:: Records for the exercise ::

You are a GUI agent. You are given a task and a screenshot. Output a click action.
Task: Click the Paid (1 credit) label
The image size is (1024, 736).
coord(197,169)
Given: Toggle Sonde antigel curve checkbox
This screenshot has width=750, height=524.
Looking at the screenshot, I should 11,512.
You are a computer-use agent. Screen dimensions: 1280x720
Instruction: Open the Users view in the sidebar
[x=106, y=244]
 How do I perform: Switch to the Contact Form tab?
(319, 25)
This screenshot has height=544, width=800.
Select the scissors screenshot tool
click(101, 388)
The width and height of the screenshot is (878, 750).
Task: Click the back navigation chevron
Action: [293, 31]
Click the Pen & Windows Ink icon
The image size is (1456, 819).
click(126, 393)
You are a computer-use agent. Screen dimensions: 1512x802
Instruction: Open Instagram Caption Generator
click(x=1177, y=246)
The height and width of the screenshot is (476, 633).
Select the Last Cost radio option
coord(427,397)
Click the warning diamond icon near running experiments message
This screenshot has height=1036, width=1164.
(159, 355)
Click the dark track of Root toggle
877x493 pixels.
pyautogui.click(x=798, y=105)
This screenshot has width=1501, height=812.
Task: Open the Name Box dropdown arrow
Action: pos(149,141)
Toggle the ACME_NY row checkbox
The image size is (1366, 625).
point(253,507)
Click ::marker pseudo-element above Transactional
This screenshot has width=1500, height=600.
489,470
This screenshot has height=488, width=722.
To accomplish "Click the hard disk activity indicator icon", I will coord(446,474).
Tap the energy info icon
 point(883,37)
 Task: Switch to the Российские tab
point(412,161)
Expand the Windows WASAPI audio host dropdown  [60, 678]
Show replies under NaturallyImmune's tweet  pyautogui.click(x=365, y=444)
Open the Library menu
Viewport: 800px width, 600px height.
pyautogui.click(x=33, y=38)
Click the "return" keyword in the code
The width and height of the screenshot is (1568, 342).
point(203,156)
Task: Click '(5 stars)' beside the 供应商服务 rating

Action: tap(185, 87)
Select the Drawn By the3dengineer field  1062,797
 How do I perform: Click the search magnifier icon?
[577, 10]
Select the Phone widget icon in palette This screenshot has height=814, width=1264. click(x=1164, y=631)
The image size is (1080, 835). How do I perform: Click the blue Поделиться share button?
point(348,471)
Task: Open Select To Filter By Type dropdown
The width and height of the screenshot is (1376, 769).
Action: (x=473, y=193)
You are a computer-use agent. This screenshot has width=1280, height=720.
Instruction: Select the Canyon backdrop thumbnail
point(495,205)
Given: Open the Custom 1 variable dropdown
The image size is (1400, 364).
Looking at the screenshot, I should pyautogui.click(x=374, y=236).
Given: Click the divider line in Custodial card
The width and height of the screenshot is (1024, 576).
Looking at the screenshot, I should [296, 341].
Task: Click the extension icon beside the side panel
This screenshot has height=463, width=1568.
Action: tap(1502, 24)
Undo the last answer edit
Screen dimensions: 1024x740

:::

_Problem details_
Give the exact lines, and only those, from the line containing "Toggle the ACME_NY row checkbox" through the line containing "You are a computer-use agent. This" in the entries above.

_Solution for this problem_
Toggle the ACME_NY row checkbox
The image size is (1366, 625).
point(253,507)
Click ::marker pseudo-element above Transactional
This screenshot has width=1500, height=600.
489,470
This screenshot has height=488, width=722.
To accomplish "Click the hard disk activity indicator icon", I will coord(446,474).
Tap the energy info icon
 point(883,37)
 Task: Switch to the Российские tab
point(412,161)
Expand the Windows WASAPI audio host dropdown  [60, 678]
Show replies under NaturallyImmune's tweet  pyautogui.click(x=365, y=444)
Open the Library menu
Viewport: 800px width, 600px height.
pyautogui.click(x=33, y=38)
Click the "return" keyword in the code
The width and height of the screenshot is (1568, 342).
point(203,156)
Task: Click '(5 stars)' beside the 供应商服务 rating

Action: tap(185, 87)
Select the Drawn By the3dengineer field  1062,797
 How do I perform: Click the search magnifier icon?
[577, 10]
Select the Phone widget icon in palette This screenshot has height=814, width=1264. click(x=1164, y=631)
The image size is (1080, 835). How do I perform: Click the blue Поделиться share button?
point(348,471)
Task: Open Select To Filter By Type dropdown
The width and height of the screenshot is (1376, 769).
Action: (x=473, y=193)
You are a computer-use agent. This screenshot has width=1280, height=720.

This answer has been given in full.